Исходный текст |

Гонзаго приехал в Петербург по приглашению своего соотечественника, к тому времени более десяти лет уже работавшего в России архитектора Джакомо Кваренги. Кваренги был блестящим представителем архитектурного стиля, в значительной степени благодаря которому Петербург приобрел репутацию классического города.

Итальянцем по происхождению был видный художник, страстный адепт, последователь и приверженец классической школы живописи, автор знаменитого живописного полотна «Медный змий» Федор Антонович Бруни. Бруни закончил Петербургскую Академию художеств, а с 1855 года стал ее ректором.

Рождение будущего художника окутано романтической тайной. Согласно некоторым источникам, Бруни родился 10 июня 1799 года в Милане, хотя Энциклопедия Брокгауза и Эфрона авторитетно сообщает, что это событие произошло в Москве, причем в 1800 году. Между тем известно, что отцом художника был итальянец швейцарского происхождения, который занимался реставрацией картин и росписью живописных плафонов. В свое время в поисках заработка он переселился из Италии в Россию. Некоторое время был преподавателем рисования в Царскосельском лицее.

На этом туманном фоне в Петербурге жила странная легенда о том, что будущего художника нашел во время своего известного перехода через Альпы A.B. Суворов. Будто бы он обнаружил в горах замерзающего мальчика, обогрел его, приютил, а затем привез в Петербург. Якобы это и был будущий живописец.

С тех пор прошло более двух столетий. В современной России живет и успешно работает шестнадцатый по счету художник из рода Бруни. Он утверждает, что в жилах всех Бруни «течет не кровь, а акварель».

Фрагмент набора данных |
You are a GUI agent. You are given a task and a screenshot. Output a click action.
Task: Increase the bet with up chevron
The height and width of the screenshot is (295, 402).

Что сделать |
**a)** Какую должность, согласно тексту о Бруни, он занял в 1855 году?
**b)** Перепишите из текста о Бруни отрывок, начиная со слов «Итальянцем по происхождению» и заканчивая словами «в Царскосельском лицее.».

Список решений |
**a)** Бруни стал ректором Петербургской Академии художеств.

**b)**
Итальянцем по происхождению был видный художник, страстный адепт, последователь и приверженец классической школы живописи, автор знаменитого живописного полотна «Медный змий» Федор Антонович Бруни. Бруни закончил Петербургскую Академию художеств, а с 1855 года стал ее ректором.

Рождение будущего художника окутано романтической тайной. Согласно некоторым источникам, Бруни родился 10 июня 1799 года в Милане, хотя Энциклопедия Брокгауза и Эфрона авторитетно сообщает, что это событие произошло в Москве, причем в 1800 году. Между тем известно, что отцом художника был итальянец швейцарского происхождения, который занимался реставрацией картин и росписью живописных плафонов. В свое время в поисках заработка он переселился из Италии в Россию. Некоторое время был преподавателем рисования в Царскосельском лицее.